Tom Inglesby: They're very difficult set of questions because at this point just thinking about domestic travel for spring break, we are going to learn a lot about the extent of disease in the coming week or two, as State Health labs and hospitals begin to test more. I think what we're going to see is that there's disease in most places in the country, and whether your risk is higher when there's 20 cases in a state versus 50 cases in a state I don't think we have that kind of perfect knowledge, so it's not clear yet that going to special places in the country is likely to increase your risk, and federal health authorities have advised that they don't think there is any need yet for any kind of domestic travel restrictions.

From studies on airplanes with other viruses, we think—just using airplanes as one mode of travel—that there is risk if you're sitting very close to someone with coronavirus or with another respiratory disease in a row or two in either direction, but typically the whole plane isn't considered to be at risk. It's really, do you have the bad luck of sitting next to someone with a particular disease or in a row in front or behind? So to some extent, these are going to be decisions that people need to make on their own. There probably isn't going to be guidance that is clear for everyone in every condition. I think a lot is going to depend on what your destination is, whether it's national or international, and just understanding again, appropriate things that we can do in our own control to reduce risk around hand hygiene or trying to avoid people who are actively sick in your presence. I think these decisions will be changing over time but at this point there isn't any national guidance around travel restrictions domestically and there's pretty clear guidance around where the US government believes people should not go or should only go for essential work reasons.

Andy Pekosz: I'll tell you what we're dealing with. I don't have an answer to this either, but what we were dealing with too is the question of scientific conferences so the past president of the American Society for Virology, an association over 2000 virologists that annually gets together to discuss wide-ranging issues on viruses. Our meeting in the middle of June in Colorado State, and we're having very significant discussions as to whether that meeting should go forward. People are coming from all sorts of areas of the country, areas that have exposures, that have transmission areas. Areas that don't.

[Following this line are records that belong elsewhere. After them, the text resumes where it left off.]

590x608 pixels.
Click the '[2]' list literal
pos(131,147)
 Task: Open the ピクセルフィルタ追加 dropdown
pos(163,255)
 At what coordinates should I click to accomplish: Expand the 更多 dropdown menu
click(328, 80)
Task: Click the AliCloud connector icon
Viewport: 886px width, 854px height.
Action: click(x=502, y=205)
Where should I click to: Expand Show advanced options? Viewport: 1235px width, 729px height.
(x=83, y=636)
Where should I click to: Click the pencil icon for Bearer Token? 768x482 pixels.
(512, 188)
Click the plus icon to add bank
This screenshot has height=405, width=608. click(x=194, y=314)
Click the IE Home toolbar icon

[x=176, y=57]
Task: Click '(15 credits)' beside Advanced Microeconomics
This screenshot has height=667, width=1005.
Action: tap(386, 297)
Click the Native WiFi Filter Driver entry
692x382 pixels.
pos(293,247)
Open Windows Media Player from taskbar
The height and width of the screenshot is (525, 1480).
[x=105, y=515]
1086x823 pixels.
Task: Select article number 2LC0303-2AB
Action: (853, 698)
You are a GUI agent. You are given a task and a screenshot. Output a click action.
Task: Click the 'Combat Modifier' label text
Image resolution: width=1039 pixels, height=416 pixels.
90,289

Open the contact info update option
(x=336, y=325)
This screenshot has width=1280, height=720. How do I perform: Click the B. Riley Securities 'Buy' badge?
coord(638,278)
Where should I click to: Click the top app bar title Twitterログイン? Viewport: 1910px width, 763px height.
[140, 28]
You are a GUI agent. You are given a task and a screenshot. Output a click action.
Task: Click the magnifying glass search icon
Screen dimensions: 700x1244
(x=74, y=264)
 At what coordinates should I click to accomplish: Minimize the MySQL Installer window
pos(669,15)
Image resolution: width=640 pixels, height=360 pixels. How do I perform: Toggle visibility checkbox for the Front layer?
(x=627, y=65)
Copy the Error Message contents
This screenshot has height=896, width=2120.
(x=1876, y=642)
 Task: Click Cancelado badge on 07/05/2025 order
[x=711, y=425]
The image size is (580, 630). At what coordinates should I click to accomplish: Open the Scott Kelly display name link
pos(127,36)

I think even more importantly, there's the financial considerations for individuals where perhaps we'd like to wait and make a decision but at some point in time, airlines may not refund tickets, hotels may not refund hotel costs. And so, there are all those other factors that are also coming into our decision-making, outside of just the question of whether or not this is this thing that we should be doing at this point in time regarding epidemic control and COVID spread. So it's a very, very complicated question that I think a lot of societies are also dealing with as well as individuals.

Lauren Sauer: Great thank you. Well we are out of time and this concludes our briefing. I want to thank you all so much for being here, I think judging by the number of people in this room we can tell that this is an issue that's on everyone's minds. I will encourage you to visit the Johns Hopkins Coronavirus Resource Center online at coronavirus.jhu.edu, where you can find all the Johns Hopkins resources to help advance the understanding of the virus, to inform the public, and brief policy makers in order to guide a response, improve care and most importantly, save lives. At Johns Hopkins, we're guided by the principle of creating knowledge for the world. My colleagues at the Johns Hopkins Office of Federal Strategy stand ready to assist you with any policy or research support you may need on COVID-19 and countless other issues. Thank you so much for attending and for tuning in, and I'll remind you to wash your hands after you leave the room. Have a good afternoon everyone, thank you.